Anel Energético Asiático pode ajudar a resolver questões geopolíticas

“Estabelecer pontes”, este é o lema do Fórum Econômico do Oriente, que está sendo realizado hoje (2) em Vladivostok e discutido na conferência “Cooperação energética no Círculo do Pacífico”.

Atualmente, percebe-se um interesse crescente do Círculo do Pacífico na oferta de energia, pois os países estão diversificando mais e mais seus recursos energéticos e fornecimento de energia. A Sibéria e o Extremo Oriente russo são os donos dos maiores depósitos de gás e petróleo do mundo. Tal liderança pode trazer benefícios com a realização de projetos conjuntos na área de energia.

Entre esses projetos, o Anel Energético Asiático se destaca. A meta principal deste projeto é unir os sistemas energéticos da Rússia, Japão, Coreia do Sul, China e Mongólia.

A ponte que unirá os países destacados foi tema de negociações ainda em 2000. Até então o projeto não foi posto em prática. Na época, o Japão não estava pronto para receber energia elétrica, não só por não ter experiência na cooperação energética com estrangeiros, mas também por causa da falta de estímulo econômico. A situação mudou depois da tragédia na usina nuclear de Fukushima, que causou a interrupção do trabalho de quase todos os reatores nucleares do país. O desastre intensificou a submissão japonesa ao fornecimento de energia por outros países, afirmou em conferência de imprensa, o ex-diretor executivo da agência Internacional de energia Tanaka Nobuo:

“… Sem a energia nuclear, nos tornamos muito dependentes de abastecimento de combustível, principalmente, de países do Oriente Médio. A instabilidade na região põe em risco a estabilidade da cadeia de abastecimento no Japão. É um risco muito grande. Por isso, estamos diversificando não somente as fontes de energia, nuclear e recursos renováveis como petróleo, gás e carvão, que levamos em consideração a eficiência deles, mas também os países fornecedores”.

Tanaka Nobuo acrescenta que, se for escolhido o gás entre as outras fontes de energia, há uma chance do Japão se afastar do Oriente Médio, aumentando as relações econômicas com América do Norte, Austrália, países da ASEAN e Rússia. Este último, podendo se tornar o fornecedor mais importante.

Conforme Tanaka, além de facilitar relações econômicas com outros países, o projeto pode promover diálogo na resolução de questões geopolíticas.

Anton Inyutsyn, vice-ministro da Energia russo, em entrevista exclusiva à Sputnik Japão, disse que “se há interesse e benefícios para os países envolvidos, o projeto pode ser posto em prática”.
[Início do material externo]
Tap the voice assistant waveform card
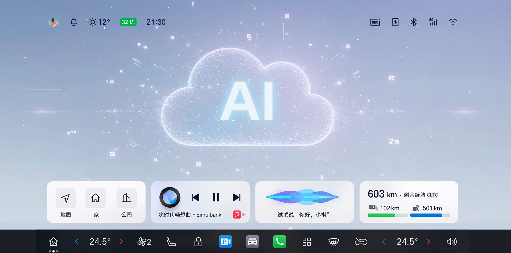 pyautogui.click(x=304, y=202)
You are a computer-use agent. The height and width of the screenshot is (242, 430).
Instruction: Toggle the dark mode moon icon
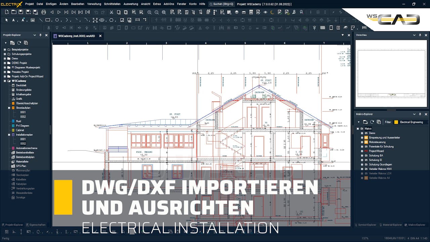point(271,12)
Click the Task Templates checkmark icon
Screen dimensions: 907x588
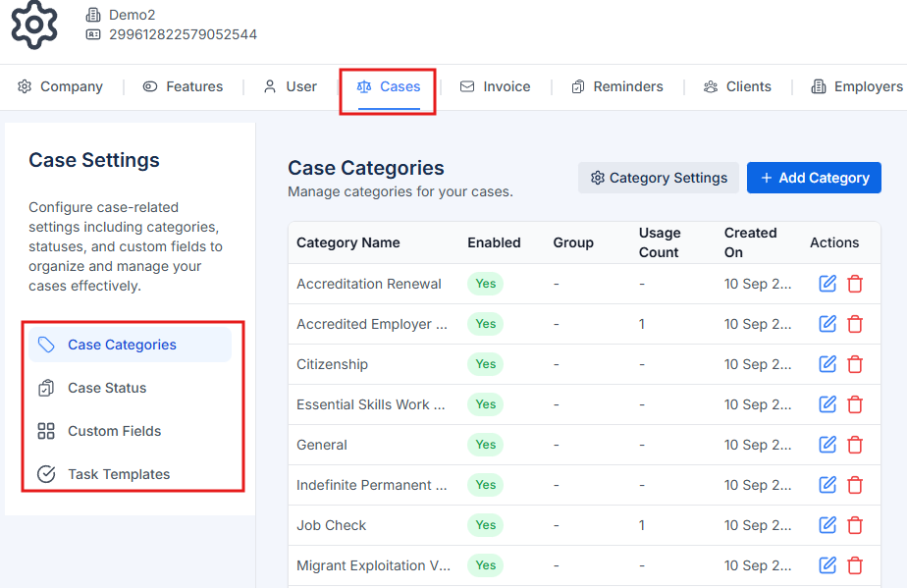click(45, 474)
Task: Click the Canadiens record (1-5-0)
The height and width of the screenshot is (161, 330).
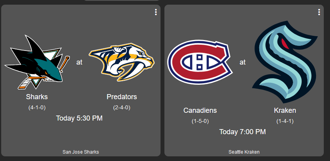Action: click(x=200, y=121)
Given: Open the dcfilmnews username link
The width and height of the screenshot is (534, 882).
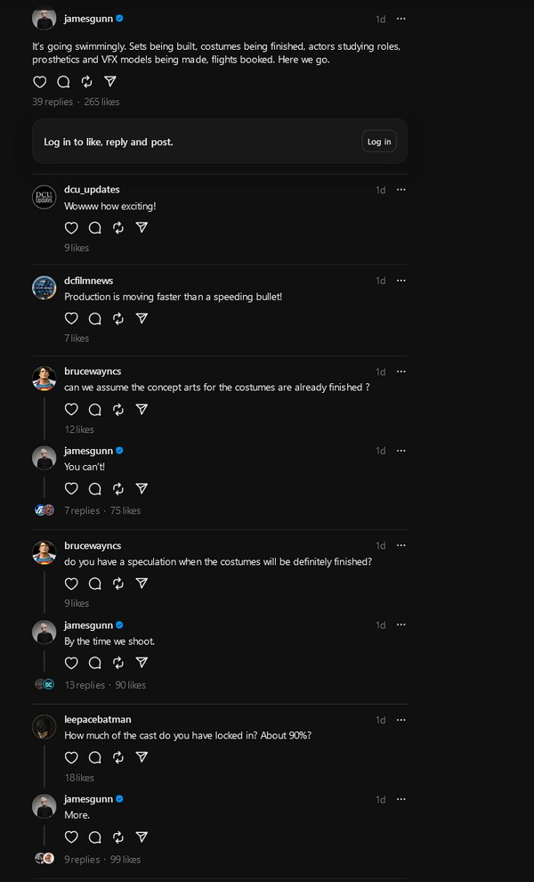Looking at the screenshot, I should tap(89, 281).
O novo Conselho de ministros japoneses vem semeando terreno russo para o crescimento do investimento japonês com novos projetos e intensificando os já existentes no território do Extremo Oriente russo. Por seu lado, o Extremo Oriente pode oferecer às empresas japonesas condições muito atraentes de investimento. Energia, transporte, agricultura, tratamento de madeira são as áreas em destaque para cooperação russo-japonesa no Extremo Oriente. No futuro, a ponte de energia entre Rússia e Japão, como parte do Anel Energético Asiático, pode se tornar o caminho para o desenvolvimento da cooperação entre os países.